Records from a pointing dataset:
——
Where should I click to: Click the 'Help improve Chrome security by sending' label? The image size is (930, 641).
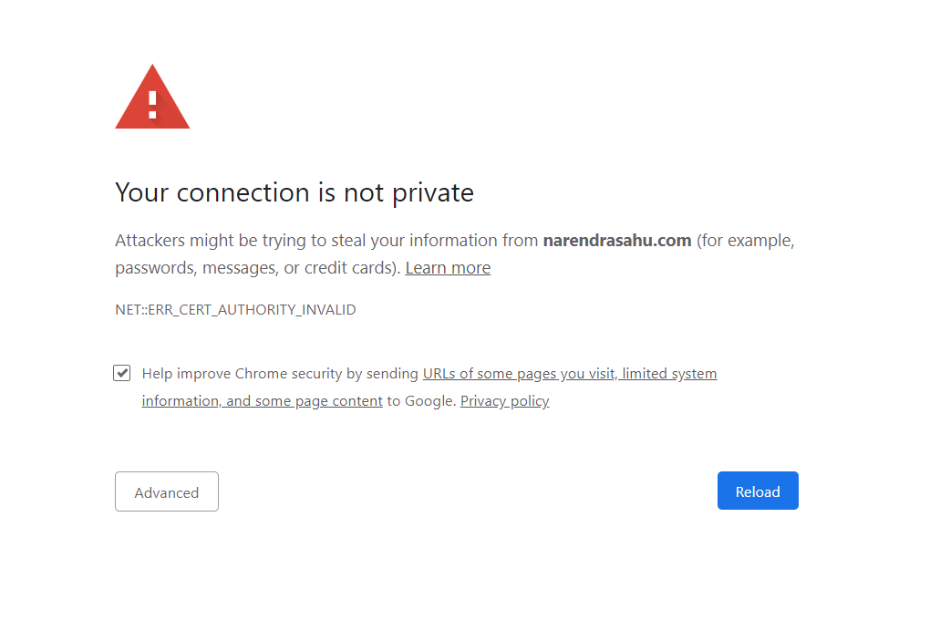tap(281, 374)
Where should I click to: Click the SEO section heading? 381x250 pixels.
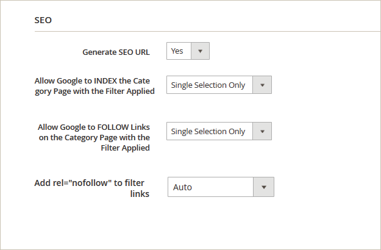43,20
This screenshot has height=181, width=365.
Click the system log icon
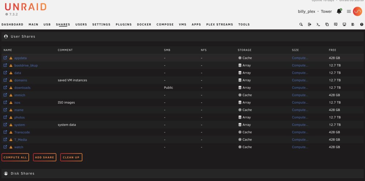353,24
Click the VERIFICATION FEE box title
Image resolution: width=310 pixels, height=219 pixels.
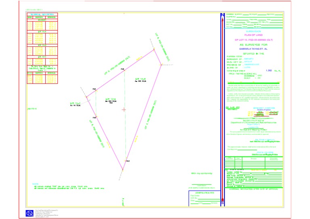tap(205, 193)
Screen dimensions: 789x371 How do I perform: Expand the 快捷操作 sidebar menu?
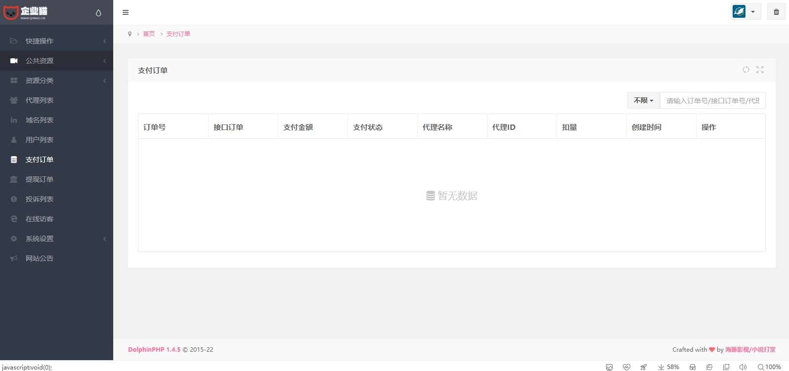point(40,41)
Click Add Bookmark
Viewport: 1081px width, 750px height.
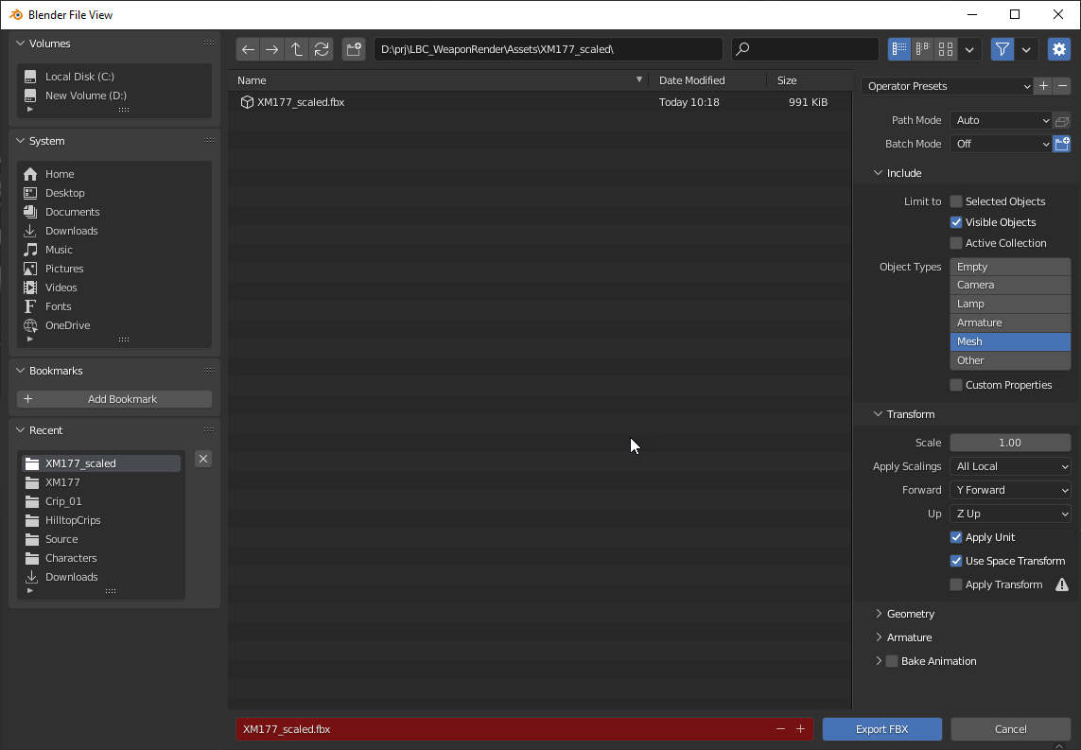(x=113, y=398)
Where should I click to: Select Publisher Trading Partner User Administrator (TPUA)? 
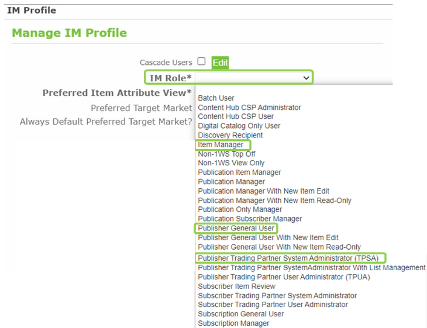pos(284,277)
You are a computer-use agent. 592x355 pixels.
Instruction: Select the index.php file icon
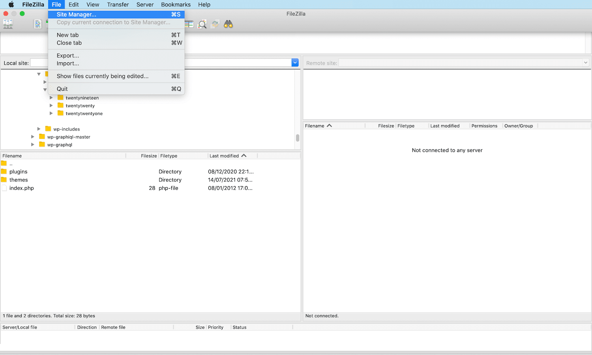[x=4, y=188]
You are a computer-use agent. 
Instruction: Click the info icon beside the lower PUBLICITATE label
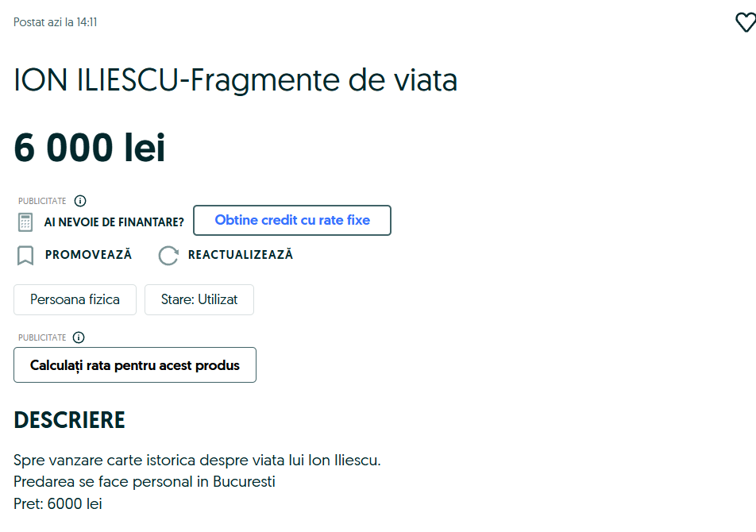tap(79, 337)
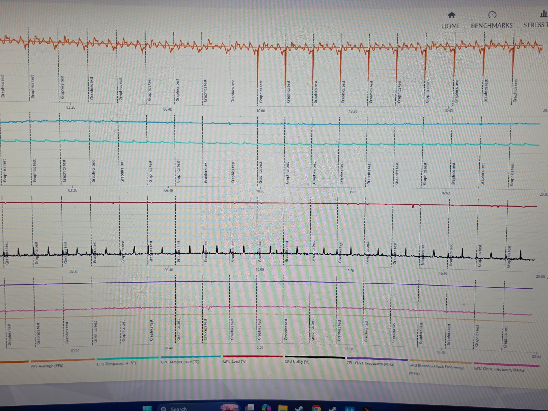Toggle the FPS Average (FPS) legend series
548x411 pixels.
click(47, 366)
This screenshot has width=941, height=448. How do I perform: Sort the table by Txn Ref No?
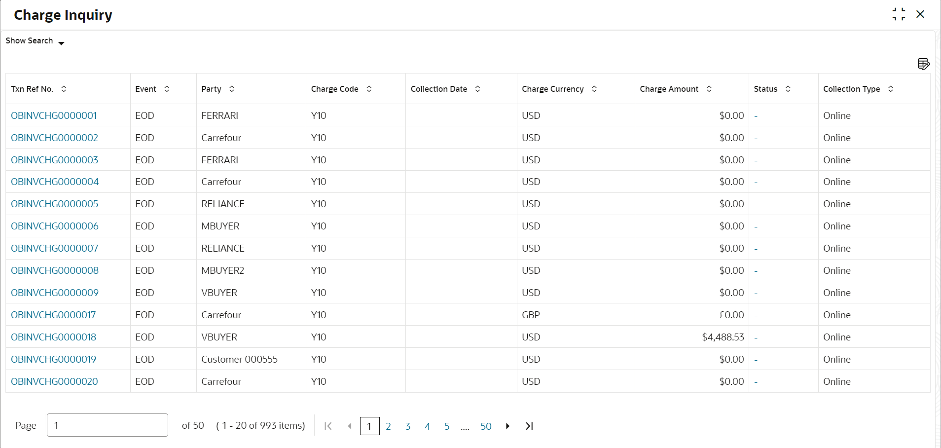[64, 89]
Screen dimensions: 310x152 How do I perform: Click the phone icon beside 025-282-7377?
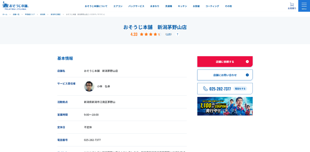205,89
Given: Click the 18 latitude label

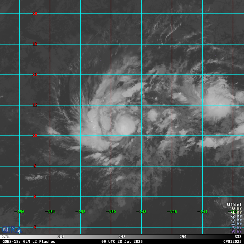Looking at the screenshot, I should [35, 13].
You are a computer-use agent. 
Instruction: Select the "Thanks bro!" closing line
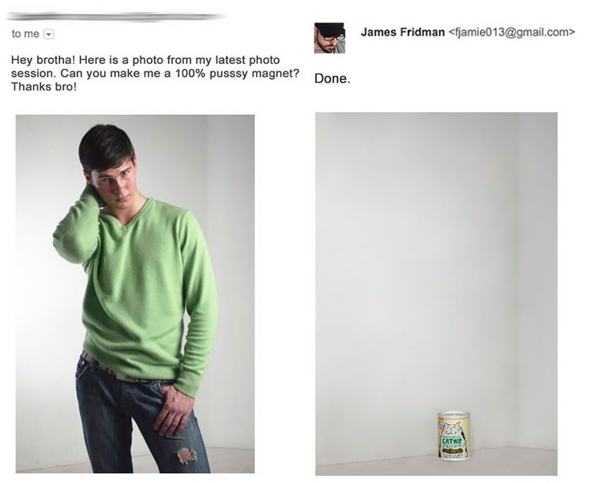(44, 87)
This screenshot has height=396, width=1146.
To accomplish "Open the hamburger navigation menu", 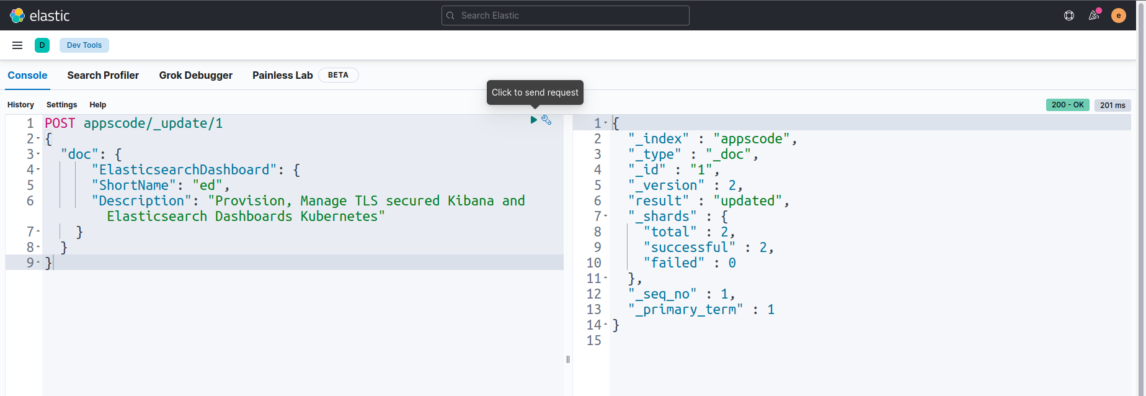I will pyautogui.click(x=17, y=45).
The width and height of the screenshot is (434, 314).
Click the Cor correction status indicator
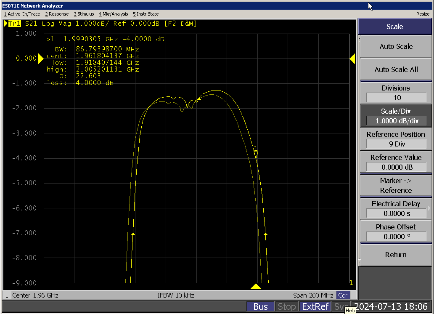coord(343,295)
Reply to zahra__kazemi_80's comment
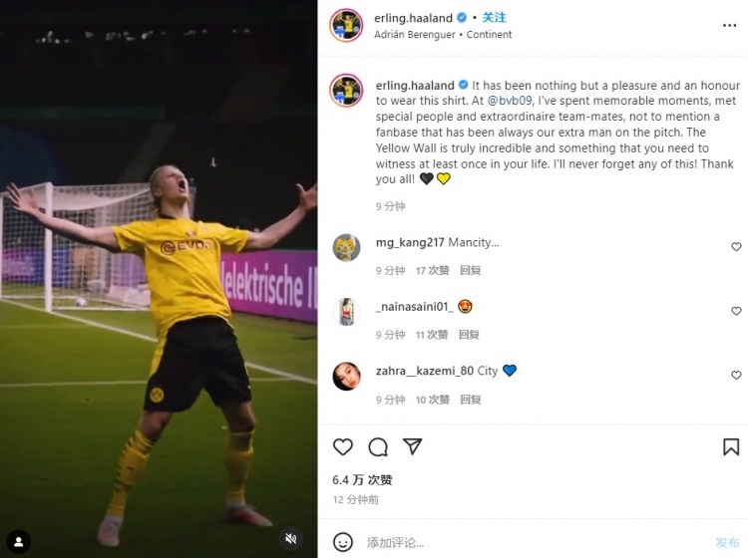Screen dimensions: 748x558 pos(471,400)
——
The problem => Repeat word for word the lines of the items above, starting with the line that contains "Where should I click to: Click the SEO" and ending with the line that contains "pos(284,277)", and leave the pictures out of your answer.

Full response =>
Where should I click to: Click the SEO section heading? 381x250 pixels.
43,20
This screenshot has height=181, width=365.
Click the system log icon
353,24
Click the VERIFICATION FEE box title
Image resolution: width=310 pixels, height=219 pixels.
tap(205, 193)
Screen dimensions: 789x371 How do I perform: Expand the 快捷操作 sidebar menu?
point(40,41)
Click Add Bookmark
Viewport: 1081px width, 750px height.
(x=113, y=398)
Where should I click to: Select Publisher Trading Partner User Administrator (TPUA)? 
pos(284,277)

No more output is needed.